考えたくないのが、普通だと思います。いま決めなくて大丈夫です。ここで伝えたいのは、ひとつだけです。
家族がいちばんつらいのは、決断そのものより、「本人がどう思っていたか、わからないまま決めること」だと言われます。
だから、結論が出ていなくてもいいのです。「延命はしてほしくない気がする」「最期は家がいいな」——口にしたことがある、それだけで家族の迷いは減ります。
💡 気持ちは、変わっていいものです
元気なときと、病気になってからでは、考えが変わって当然です。だから一度きりではなく、折にふれて話し直す——それが人生会議です。何から話せばいいかわからないときは、このページの最初の項(もしバナゲーム)が入口になります。
遺言・相続のような法律のことは、国が設立した案内窓口があります。
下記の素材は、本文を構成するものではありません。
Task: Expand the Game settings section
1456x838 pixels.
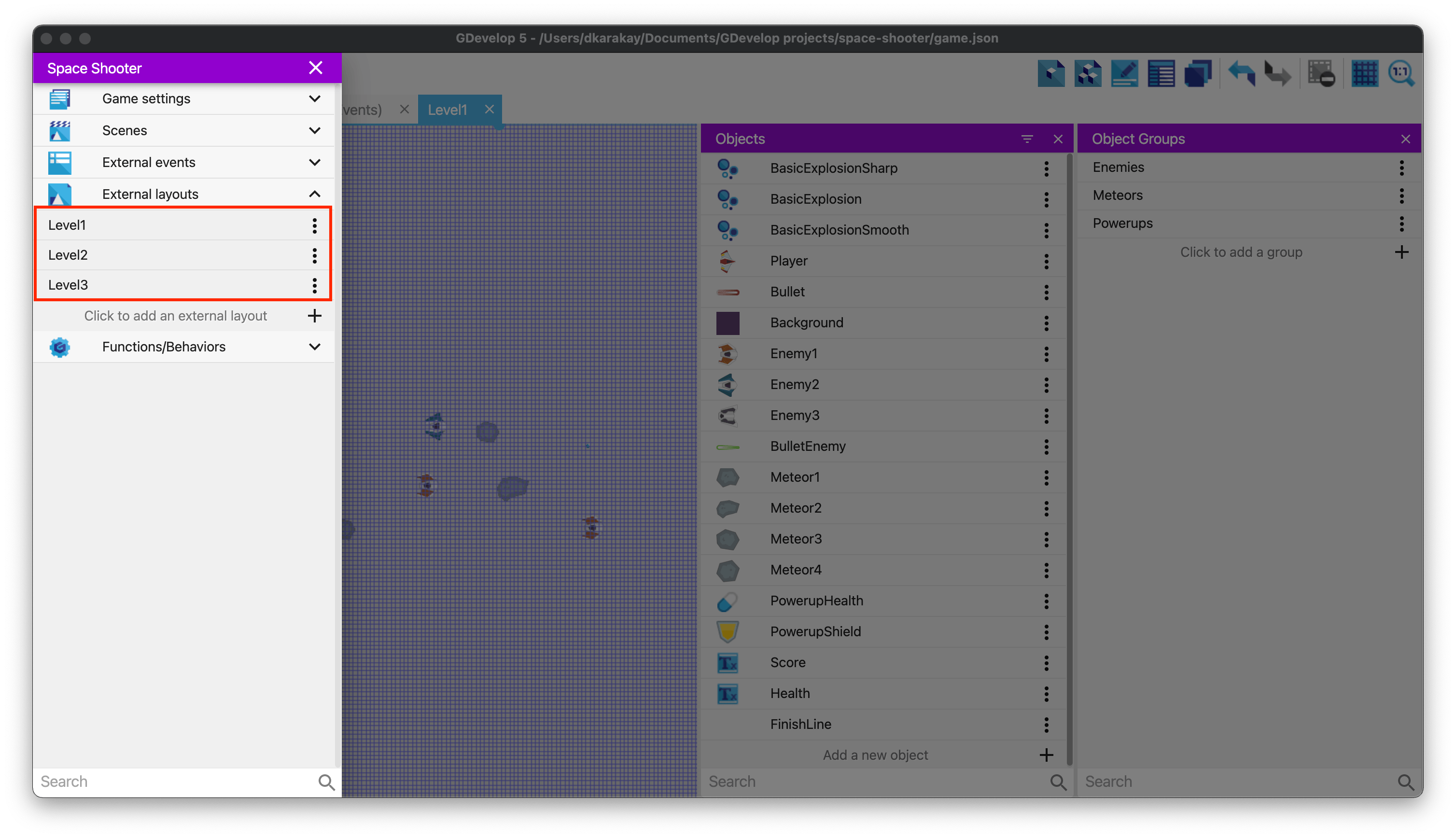Action: (314, 98)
手続きのことは役場へ。どちらも「何から聞けばいいかわからない」段階で大丈夫です。
亡くなったあとの手続き・各種相談はこちらへ。
| 市町村 | 代表電話 |
|---|---|
| 奄美市 | 0997-52-1111 |
| 龍郷町 | 0997-62-3111 |
| 大和村 | 0997-57-2111 |
| 宇検村 | 0997-67-2211 |
| 瀬戸内町 | 0997-72-1111 |
※課の名前や直通番号は変わることがあるため、代表番号のみを載せています。ほかの島にお住まいの方は、お住まいの市町村の役場へ。
※役場のほか、上のフリーダイヤルでも相談できます。
💡 電話するときは、こう切り出せば大丈夫です
「〇〇で困っているのですが、どこに相談すればいいですか」
うまく説明できなくても、担当につないでもらえます。窓口を探すのは、受けた側の仕事です。
※保健室でも、話を聞いて「どこに相談すればよいか」を一緒に整理します。ただし法律相談・手続きの代行はできません。
このページの相談窓口の情報は、2026年8月18日時点のものです。
受付時間や番号は変わることがあるため、最新の情報は各窓口のページでご確認ください。
口に出すと本当になりそうで、避けてしまう話です。でも、もしものときにいちばん困るのは、あなたの気持ちを知らされていない家族のほうかもしれません。